Gustavo Campas, Analyst, Jefferies: Okay. Understood. Yes, that is very helpful. So overall, you don’t expect an improvement in steel prices. And is your expectation for coal and scrap prices sorry, coking coal and iron ore prices for the remainder of the year?
Do you expect them to stay where they are basically? Or could we see more downward pressure?
Edirionne Erkin, Investor Relations Director, Erdemir: So let me just share that there are some expectations for September and beyond, which are more optimistic for the prices. But again, we just go with the safe expectations. So we did not use any increase in safe prices in our projections, and we took stable raw material prices. But of course, stable means the purchased raw material costs. So the purchased raw material costs will be stable.
That’s how we project it. But the used raw material costs, the cost of sales will be less due to our cost reduction and efficiency increase due to our new investments.
Gustavo Campas, Analyst, Jefferies: Okay. And if I may ask one more question here. Could you just clarify, you said you expect net leverage at lower than 3.3x in 2025. So is it correct to assume that see 3.3x as the peak net leverage that would occur in the second half of this year and then deleveraging from in 2026, given lower CapEx expectations as the bulk of your CapEx will be spent this year. Is that the right way to visualize this?
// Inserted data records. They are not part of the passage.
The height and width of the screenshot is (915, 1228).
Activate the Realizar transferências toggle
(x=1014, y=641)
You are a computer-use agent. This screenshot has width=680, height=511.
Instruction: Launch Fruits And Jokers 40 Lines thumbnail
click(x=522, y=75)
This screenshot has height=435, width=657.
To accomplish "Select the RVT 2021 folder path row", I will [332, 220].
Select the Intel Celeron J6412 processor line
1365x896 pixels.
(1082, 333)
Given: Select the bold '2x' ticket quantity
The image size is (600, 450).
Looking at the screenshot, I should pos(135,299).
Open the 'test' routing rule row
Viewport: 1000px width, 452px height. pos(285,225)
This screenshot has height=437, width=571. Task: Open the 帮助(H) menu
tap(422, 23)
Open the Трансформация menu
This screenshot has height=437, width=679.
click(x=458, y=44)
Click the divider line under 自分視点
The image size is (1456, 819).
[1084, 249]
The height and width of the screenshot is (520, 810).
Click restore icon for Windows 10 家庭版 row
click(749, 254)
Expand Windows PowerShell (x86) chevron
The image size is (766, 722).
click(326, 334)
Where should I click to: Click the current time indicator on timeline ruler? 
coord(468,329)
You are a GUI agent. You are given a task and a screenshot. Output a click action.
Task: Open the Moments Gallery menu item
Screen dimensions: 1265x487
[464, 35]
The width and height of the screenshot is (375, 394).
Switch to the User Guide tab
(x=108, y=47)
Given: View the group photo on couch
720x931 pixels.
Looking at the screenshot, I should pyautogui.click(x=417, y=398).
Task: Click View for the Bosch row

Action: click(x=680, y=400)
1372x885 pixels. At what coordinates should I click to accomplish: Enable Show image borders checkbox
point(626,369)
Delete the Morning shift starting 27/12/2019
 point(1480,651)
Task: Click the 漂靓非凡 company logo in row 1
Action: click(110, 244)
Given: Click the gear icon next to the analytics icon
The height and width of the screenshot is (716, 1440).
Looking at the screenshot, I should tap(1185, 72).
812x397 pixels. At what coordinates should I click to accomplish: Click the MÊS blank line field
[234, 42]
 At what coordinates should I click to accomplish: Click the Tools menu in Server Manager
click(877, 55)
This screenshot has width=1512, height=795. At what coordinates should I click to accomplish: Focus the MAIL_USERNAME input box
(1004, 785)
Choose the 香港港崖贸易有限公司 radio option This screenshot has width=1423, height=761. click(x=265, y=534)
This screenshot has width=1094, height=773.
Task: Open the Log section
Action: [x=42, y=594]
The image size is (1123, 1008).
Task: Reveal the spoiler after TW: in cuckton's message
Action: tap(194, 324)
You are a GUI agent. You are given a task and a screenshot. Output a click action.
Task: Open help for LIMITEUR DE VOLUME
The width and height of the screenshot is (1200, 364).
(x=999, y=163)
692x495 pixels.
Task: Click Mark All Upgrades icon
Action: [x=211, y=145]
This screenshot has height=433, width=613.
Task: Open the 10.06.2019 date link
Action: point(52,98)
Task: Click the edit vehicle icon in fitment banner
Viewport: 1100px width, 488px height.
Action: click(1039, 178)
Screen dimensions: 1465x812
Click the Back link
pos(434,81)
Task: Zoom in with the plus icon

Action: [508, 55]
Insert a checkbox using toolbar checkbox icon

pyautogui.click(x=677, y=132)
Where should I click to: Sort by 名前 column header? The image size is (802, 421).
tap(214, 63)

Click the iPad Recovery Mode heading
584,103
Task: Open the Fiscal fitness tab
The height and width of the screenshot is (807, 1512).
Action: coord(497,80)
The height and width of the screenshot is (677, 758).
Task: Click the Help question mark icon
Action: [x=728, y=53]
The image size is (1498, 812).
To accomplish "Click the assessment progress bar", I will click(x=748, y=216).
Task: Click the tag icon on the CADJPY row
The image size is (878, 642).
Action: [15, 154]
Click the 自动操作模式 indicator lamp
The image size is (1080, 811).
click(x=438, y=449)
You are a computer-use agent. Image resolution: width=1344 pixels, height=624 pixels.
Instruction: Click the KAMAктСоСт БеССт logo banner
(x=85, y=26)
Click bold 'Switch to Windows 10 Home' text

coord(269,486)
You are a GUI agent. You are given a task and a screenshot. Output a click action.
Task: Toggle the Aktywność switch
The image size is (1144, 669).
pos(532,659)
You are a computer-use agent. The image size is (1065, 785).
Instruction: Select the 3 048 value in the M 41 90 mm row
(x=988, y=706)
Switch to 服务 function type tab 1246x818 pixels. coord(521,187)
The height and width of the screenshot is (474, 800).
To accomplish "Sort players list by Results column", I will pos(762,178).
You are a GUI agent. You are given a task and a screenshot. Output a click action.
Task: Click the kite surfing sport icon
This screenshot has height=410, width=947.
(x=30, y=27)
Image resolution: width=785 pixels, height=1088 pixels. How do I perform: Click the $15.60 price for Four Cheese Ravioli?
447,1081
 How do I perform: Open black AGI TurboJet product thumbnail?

Edirionne Erkin, Investor Relations Director, Erdemir: So when you look at the first two quarters, it’s less than three multipliers. So when we said we’re gonna keep it less than 3.3 multipliers, it doesn’t mean that we will reach to that level. So most probably in the second half, we can maintain these levels, the current level. But again, the number that I shared of 3.3 multiplier is the maximum in the worst case scenario, the maximum level we might reach. But the projection is to keep this level in the same figure, actually.
Gustavo Campas, Analyst, Jefferies: Okay. Yes. And could you remind us your covenant level? Do you have any what’s your incurrence covenant level?
Edirionne Erkin, Investor Relations Director, Erdemir: We have one covenant from Eurobond, which is 3.5 multiplied.
Gustavo Campas, Analyst, Jefferies: And and that’s incurrence. Right?
Edirionne Erkin, Investor Relations Director, Erdemir: Sorry. I couldn’t catch your question.
Gustavo Campas, Analyst, Jefferies: Yes. That is incurrence covenant. Right?
Edirionne Erkin, Investor Relations Director, Erdemir: Like,
Gustavo Campas, Analyst, Jefferies: in in other in other words, you wouldn’t be able to draw into additional debt facilities in case your net leverage went above 3.5x? Yes. That’s correct. Okay. Perfect.
Yes. Thanks again for taking my questions. Very helpful.
Edirionne Erkin, Investor Relations Director, Erdemir: You’re welcome.
Gaeli, Chorus Call Operator: Ladies and gentlemen, this concludes our Q and A session. I will now turn the conference over to Ms. Ed Kim for any closing comments. Thank you.
Edirionne Erkin, Investor Relations Director, Erdemir: Thank you very much for joining us. We hope to meet you again in our third quarter call. Have a nice day. Thank you.
Gaeli, Chorus Call Operator: Ladies and gentlemen, the conference has now concluded, and you may disconnect your telephone. Thank you for calling, and have a good afternoon.